Verse 21 explains this whole idea a little more. Christ, who knew no sin was made sin for us, who did know sin. He took our sin upon Himself in His death. Christ wasn't actually sinful--He knew no sin--but He was counted as sinful (or seen as sinful by God) for us. His death accomplishes something for us, because in His death that was counted as our death (v 14), He had our sin counted as His, and our sin was in this way included in His death. He took our sin and stood in our place on the cross.

And the two purposes listed here for all of this? The first is "so that those who live should no longer live for themselves but for him who died for them and was raised." The NET notes tell us that this could also be translated "who died and was raised for them", and that's they way I'm going to take it, because we are told elsewhere that being included in Christ's resurrection is the force behind our new way of life. So because Christ died and was raised for us, we no longer live in the old way of live--for ourselves, but in the new way, living for the one who died for us. This is one of the purposes of Christ's death: to have people who live for Him rather than for themselves.

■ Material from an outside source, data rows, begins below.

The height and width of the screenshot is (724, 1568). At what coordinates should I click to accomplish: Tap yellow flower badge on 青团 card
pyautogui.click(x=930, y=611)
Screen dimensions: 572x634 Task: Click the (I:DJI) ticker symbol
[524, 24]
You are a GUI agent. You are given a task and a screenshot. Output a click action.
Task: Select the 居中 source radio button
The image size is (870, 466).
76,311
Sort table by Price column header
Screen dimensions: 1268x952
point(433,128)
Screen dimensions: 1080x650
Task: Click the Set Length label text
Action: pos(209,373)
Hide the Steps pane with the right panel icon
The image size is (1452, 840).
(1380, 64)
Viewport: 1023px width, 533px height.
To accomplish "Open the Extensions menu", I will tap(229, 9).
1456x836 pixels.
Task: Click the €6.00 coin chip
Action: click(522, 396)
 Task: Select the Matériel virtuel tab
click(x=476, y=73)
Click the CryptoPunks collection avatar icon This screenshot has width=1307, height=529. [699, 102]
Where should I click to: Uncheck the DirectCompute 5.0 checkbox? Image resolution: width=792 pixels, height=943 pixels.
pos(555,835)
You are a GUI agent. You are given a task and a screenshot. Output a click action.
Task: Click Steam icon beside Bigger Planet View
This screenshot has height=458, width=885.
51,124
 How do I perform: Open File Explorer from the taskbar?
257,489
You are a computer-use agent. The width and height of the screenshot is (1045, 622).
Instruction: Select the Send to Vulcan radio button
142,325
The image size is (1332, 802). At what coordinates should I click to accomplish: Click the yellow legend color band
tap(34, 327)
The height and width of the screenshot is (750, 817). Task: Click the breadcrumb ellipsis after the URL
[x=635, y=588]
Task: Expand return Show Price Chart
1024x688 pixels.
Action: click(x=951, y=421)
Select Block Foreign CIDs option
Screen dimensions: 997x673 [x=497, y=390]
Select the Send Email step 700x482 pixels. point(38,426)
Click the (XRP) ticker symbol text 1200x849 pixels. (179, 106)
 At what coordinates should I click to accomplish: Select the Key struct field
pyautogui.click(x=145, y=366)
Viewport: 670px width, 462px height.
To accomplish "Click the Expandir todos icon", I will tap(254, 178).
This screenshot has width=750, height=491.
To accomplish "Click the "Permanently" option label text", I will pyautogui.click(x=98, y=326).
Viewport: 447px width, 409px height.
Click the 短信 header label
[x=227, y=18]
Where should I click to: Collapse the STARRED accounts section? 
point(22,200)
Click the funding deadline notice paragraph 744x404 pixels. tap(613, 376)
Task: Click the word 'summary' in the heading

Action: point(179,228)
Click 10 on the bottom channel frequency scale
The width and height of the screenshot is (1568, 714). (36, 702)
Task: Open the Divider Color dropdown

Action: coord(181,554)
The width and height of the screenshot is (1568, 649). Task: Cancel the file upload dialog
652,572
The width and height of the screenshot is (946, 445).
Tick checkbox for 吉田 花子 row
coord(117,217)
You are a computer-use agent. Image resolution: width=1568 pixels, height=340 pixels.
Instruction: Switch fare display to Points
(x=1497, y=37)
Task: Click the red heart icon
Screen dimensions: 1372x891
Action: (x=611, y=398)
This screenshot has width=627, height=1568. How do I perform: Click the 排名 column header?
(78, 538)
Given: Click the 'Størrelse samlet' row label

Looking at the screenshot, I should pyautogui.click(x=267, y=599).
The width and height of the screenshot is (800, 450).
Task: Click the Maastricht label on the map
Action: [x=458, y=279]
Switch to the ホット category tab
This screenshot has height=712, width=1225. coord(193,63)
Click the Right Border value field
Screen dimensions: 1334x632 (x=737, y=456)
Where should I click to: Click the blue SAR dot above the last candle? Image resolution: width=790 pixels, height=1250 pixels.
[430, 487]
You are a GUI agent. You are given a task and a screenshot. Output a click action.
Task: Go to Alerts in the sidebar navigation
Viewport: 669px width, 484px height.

The second purpose, found in verse 21, is "so that in him we would become the righteousness of God". Being included with Christ (or having Him substitute for us) in His death causes us to become righteous in some way. Leon Morris, in The Atonement, describes this righteousness of God like this:
....the expression signifies the righteousness or 'right standing' that God gives....Paul is clearly referring to a legal status, a standing before God. A status can be given, and the apostle says that this status is given.
You will probably recognise the term "right-standing" before God (or the "righteousness of God") as another way of expressing our justification. In a sort of parallel (but of the opposite sort) to Christ being counted as sinful, we are counted as righteous. This is another of the purposes of Christ's death: so that we would be given justification--or a right legal status--before God.

The two purposes for Christ's death found in these texts are so that we would live for Him rather than for ourselves, and so that we would be justified.